Nope. Alonso was unlucky that his rookie team mate was the real deal who had no fear of sharing the garage with the reigning World Champion. It wouldn't have mattered what Hamilton's nationality was - he was just too damn fast and that put pressure on Alonso. Alonso "lashed out" as that was all he could do - he couldn't "out-quick" Hamilton so he had to try to put pressure on the team. Sadly for Alonso, Ron Dennis doesn't take that from his drivers. In other teams, it may well have worked.
It would've made a significant difference if he wasn't British, it was the reaction from the British press after Monaco that got Ron to take away Alonso's priority status and introduce alternate weekends. The reaction spooked Ron so much that the man with such a reputation for no nonsense as Ron, big scary Ron, didn't punish Lewis not just for the threat over the radio in Monaco about never doing that to him again but also being told to go --- swivel in Hungary didn't get so much as a wrist slap from the same scary Ron.
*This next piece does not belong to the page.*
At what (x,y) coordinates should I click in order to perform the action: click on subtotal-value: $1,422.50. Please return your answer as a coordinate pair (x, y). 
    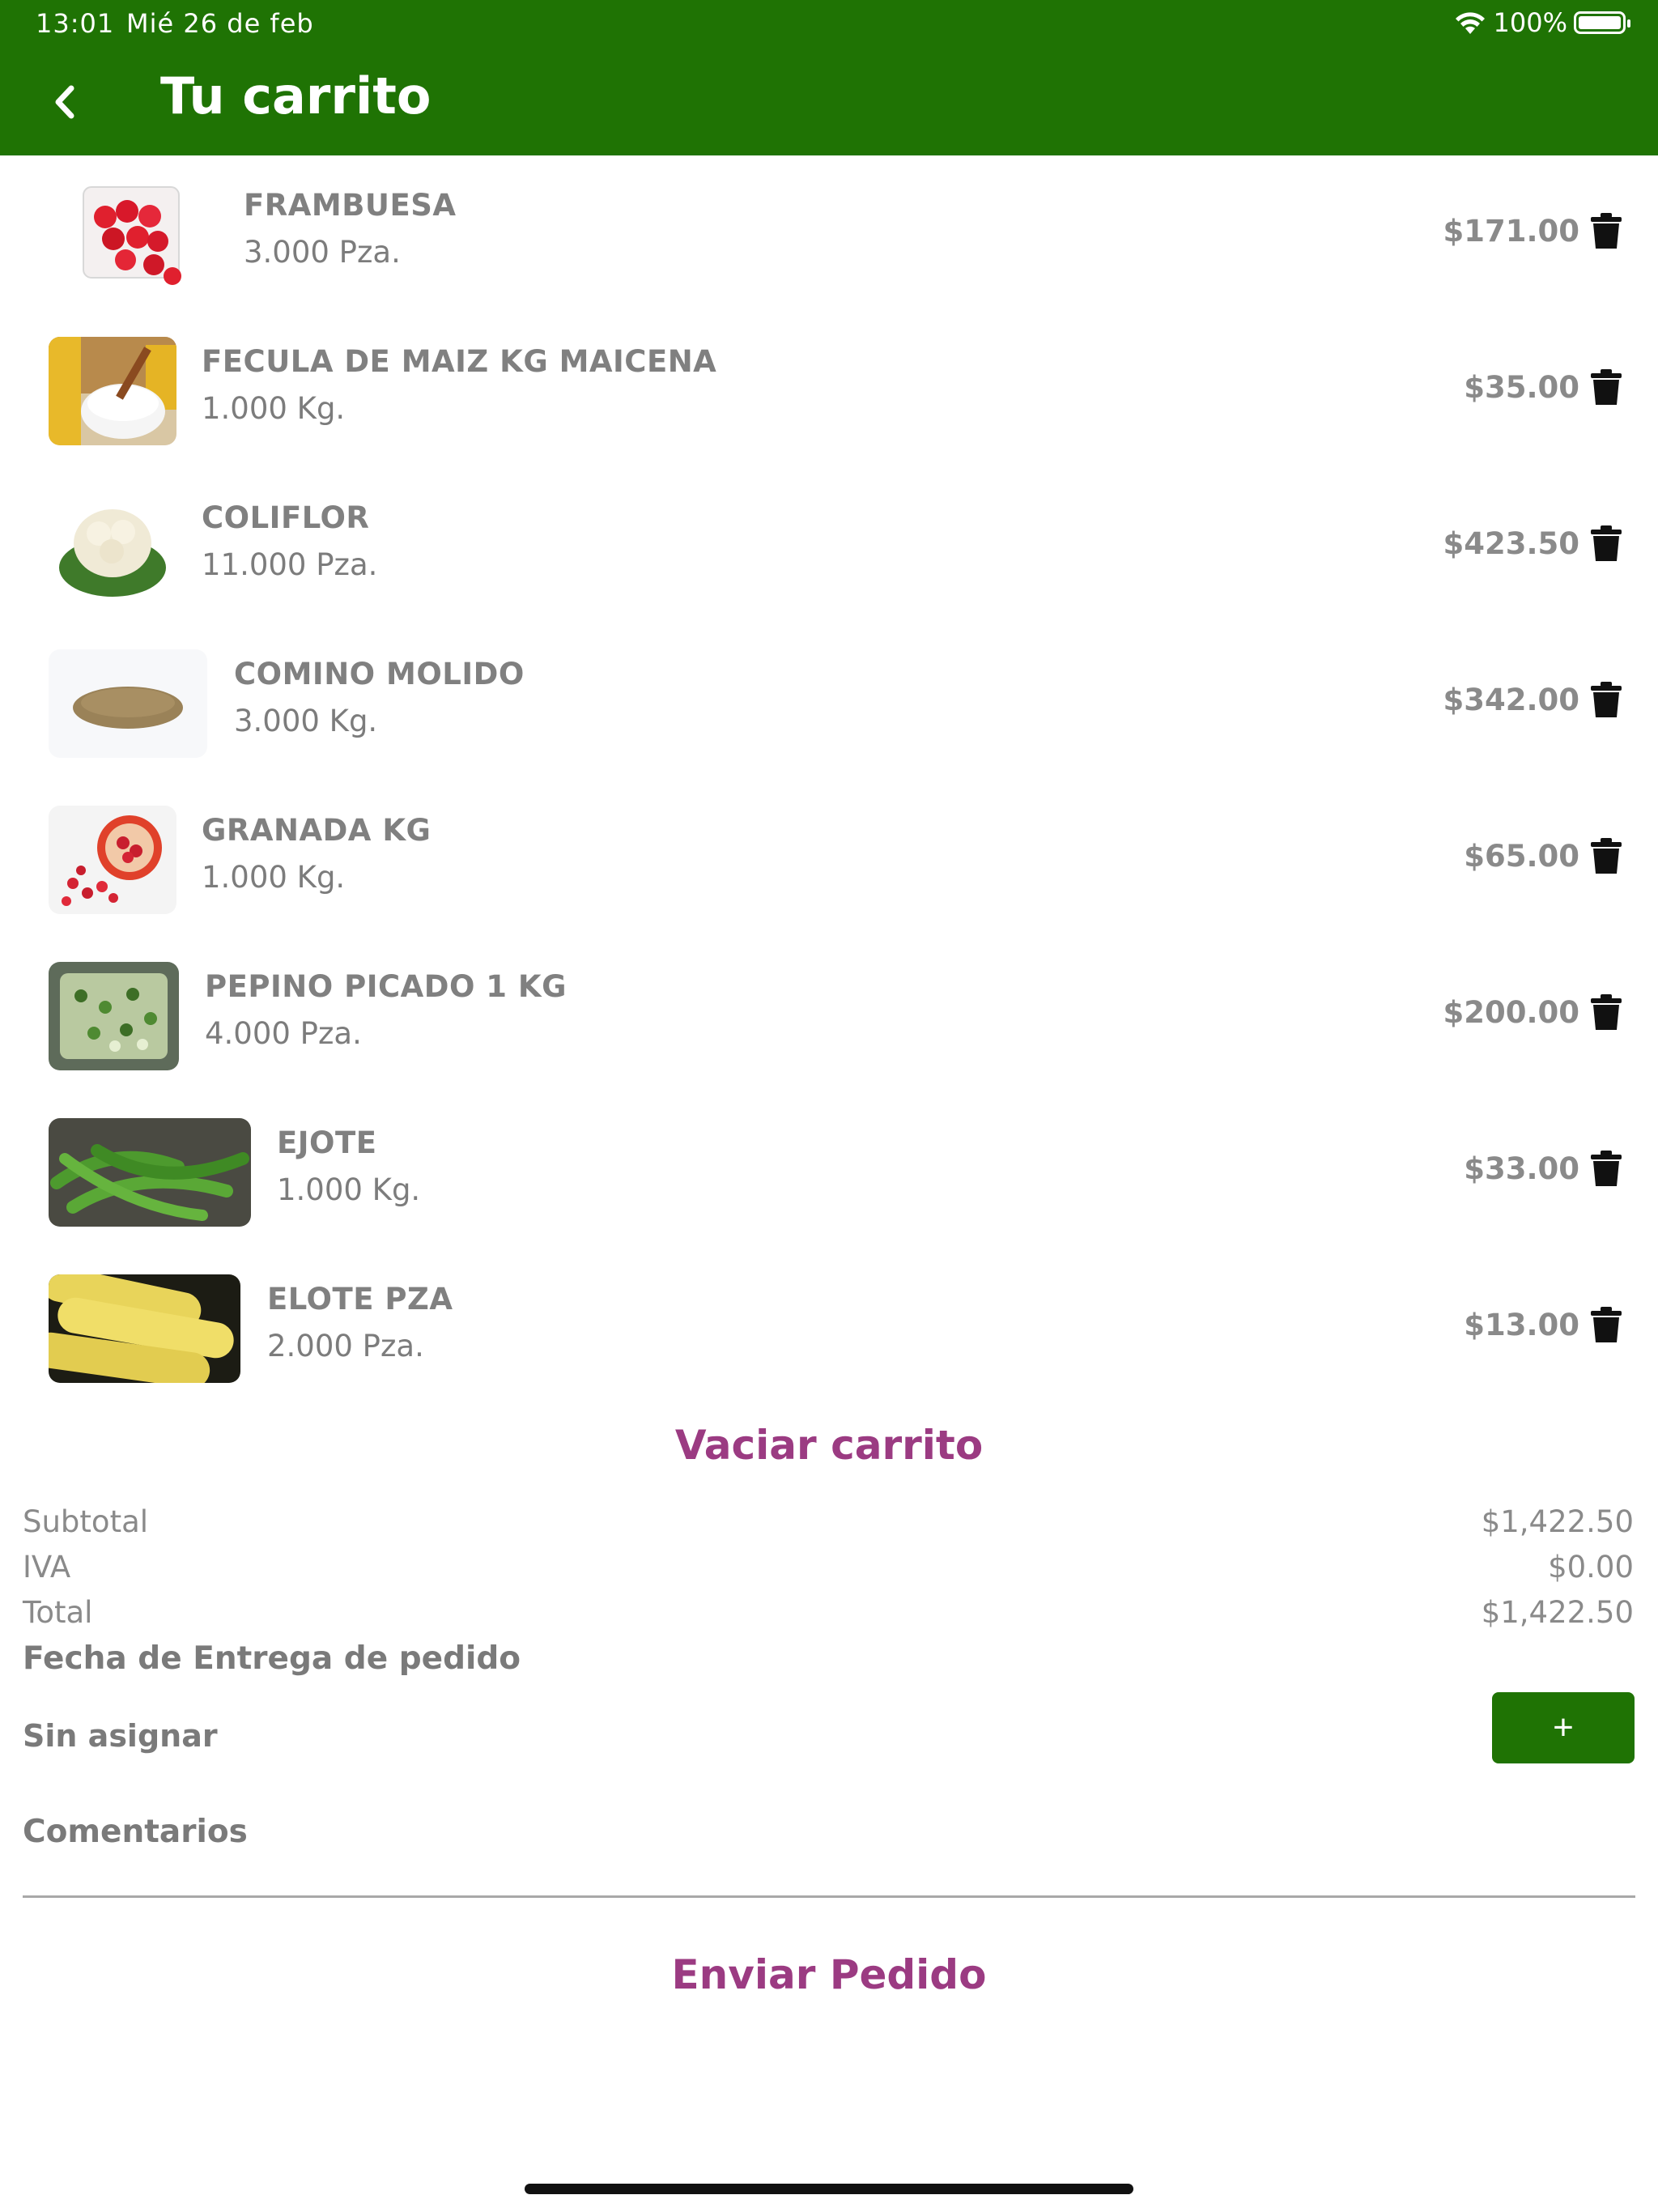
    Looking at the image, I should click on (1558, 1522).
That would've been laughable to suggest in 2006 about a rookie talking like that to Ron Dennis. Lewis had tangible power that year Ron and McLaren just couldn't ignore.

The press soon turned on him as they do but 2007 they played a huge role in stoking the fire and that was largely down to his nationality, so much so that when Alonso was asked about fearing a repeat of 2007 with Stoff last year he said no because he's not British.